Snip
Though Foremost has played a pivotal role in McConnell’s life, bestowing the senator with most of his personal wealth and generating thousands in donations to his campaign committees, the drug bust went unnoticed in Kentucky, where every bit of McConnell-related news has generated fodder for the campaign trail. That’s because, like many international shipping companies, Chao’s firm is shrouded from public view, concealing its identity and limiting its legal liability through an array of tax shelters and foreign registrations. Registered through a limited liability company in the Marshall Islands, the Ping May flies the Liberian flag.
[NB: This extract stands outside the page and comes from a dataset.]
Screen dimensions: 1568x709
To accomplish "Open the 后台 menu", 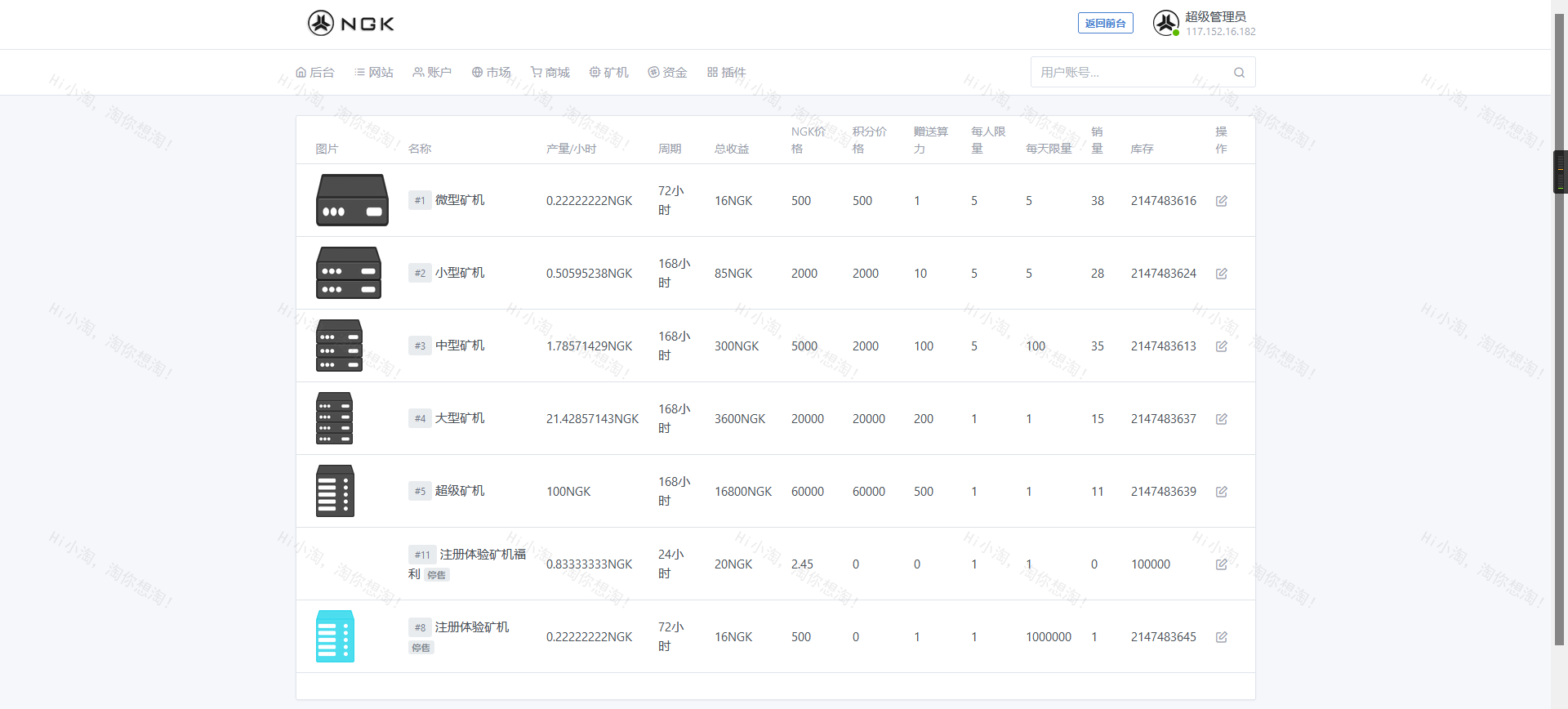I will coord(315,73).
From the Nation article: Mitch McConnell’s Freighted Ties to a Shadowy Shipping Company
Well this is interesting. Particularly with the Senate Minority Leader (and major Republican establishment crony) fighting for his life in the Kentucky Senate race.
From the Nation:
Before the Ping May, a rusty cargo vessel, could disembark from the port of Santa Marta en route to the Netherlands in late August, Colombian inspectors boarded the boat and made a discovery. Hidden in the ship’s chain locker, amidst its load of coal bound for Europe, were approximately 40 kilograms, or about 90 pounds, of cocaine. A Colombian Coast Guard official told The Nation that there is an ongoing investigation.
The seizure of the narcotics shipment in the Caribbean port occurred far away from Kentucky, the state in which Senator Mitch McConnell is now facing a career-defining election. But the Republican Senate minority leader has the closest of ties to the owner of the Ping May, the vessel containing the illicit materials: the Foremost Maritime Corporation, a firm founded and owned by McConnell’s in-laws, the Chao family.
Though Foremost has played a pivotal role in McConnell’s life, bestowing the senator with most of his personal wealth and generating thousands in donations to his campaign committees, the drug bust went unnoticed in Kentucky, where every bit of McConnell-related news has generated fodder for the campaign trail. That’s because, like many international shipping companies, Chao’s firm is shrouded from public view, concealing its identity and limiting its legal liability through an array of tax shelters and foreign registrations. Registered through a limited liability company in the Marshall Islands, the Ping May flies the Liberian flag.
McConnell’s ties to the Chaos go back to the late 1980s, when James Chao began donating to the senator. In 1993, McConnell married James’s daughter, Elaine Chao, a Republican activist and then-former Reagan administration official who would later serve as Secretary ofLabor in the George W. Bush cabinet. James Chao emigrated to the United States from Taiwan, and founded the Foremost Maritime Corporation upon settling in New York. The company has grown significantly over the years, from acting as maritime agent during the Vietnam War to controlling a fleet of approximately 16 dry bulk cargo ships in operation today.
Nothing like a neo-feudal love story to make the eyes well up.
The firm, however, leaves a faint online trace. Foremost’s website FMCNY.com is blank.
Records and court documents obtained by The Nation show that the ownership of the company’s vessels—with names such as Ping May, Soya May, Fu May, and Grain May—is obscured through a byzantine structure of tax entities. Most of Foremost’s vessels are flagged in Liberia, which ensures that crew members of Foremost’s ships work under Liberia’s maritime labor laws, which critics note allow for intimidation in the workplace and few protections for labor unions. In addition, a Liberian “flag of convenience” allows ship owners to pay lower tonnage taxes than ships that fly the U.S. flag. Maritime companies have increasingly used the Marshall Islands to register their vessels. The jurisdiction boasts of “no taxation, lax regulation, and no requirements for disclosure of many corporate details—even to the United States government,” according to a report in the World Policy Journal.
The recent seizure of cocaine on a Foremost coal ship came as authorities in Colombia have stepped up anti-drug trafficking enforcement in the region. The Nation spoke to Luis Gonzales, an official with the Colombian Coast Guard in Santa Marta, who told us that the Ping May’s crew were questioned as part of an ongoing investigation, but that no charges have yet been filed. His team found the cocaine in forty separate packages.
The Republican Senate minority leader’s personal wealth grew seven-fold over the last ten years thanks in large part to a gift given to him and his wife in 2008 from James Chao worth between $5 million and $25 million (Senate ethics forms require personal finance disclosures in ranges of amounts, rather than specific figures). The gift helped the McConnells after their stock portfolio dipped in the wake of the financial crisis that year, and ensured they could pay off more than $100,000 in mortgage debt on their Washington home.
The generous gift made McConnell one of the wealthiest members of the Senate, with a net worth averaging around $22.8 million, according to the Washington Post’s review of his financial disclosures.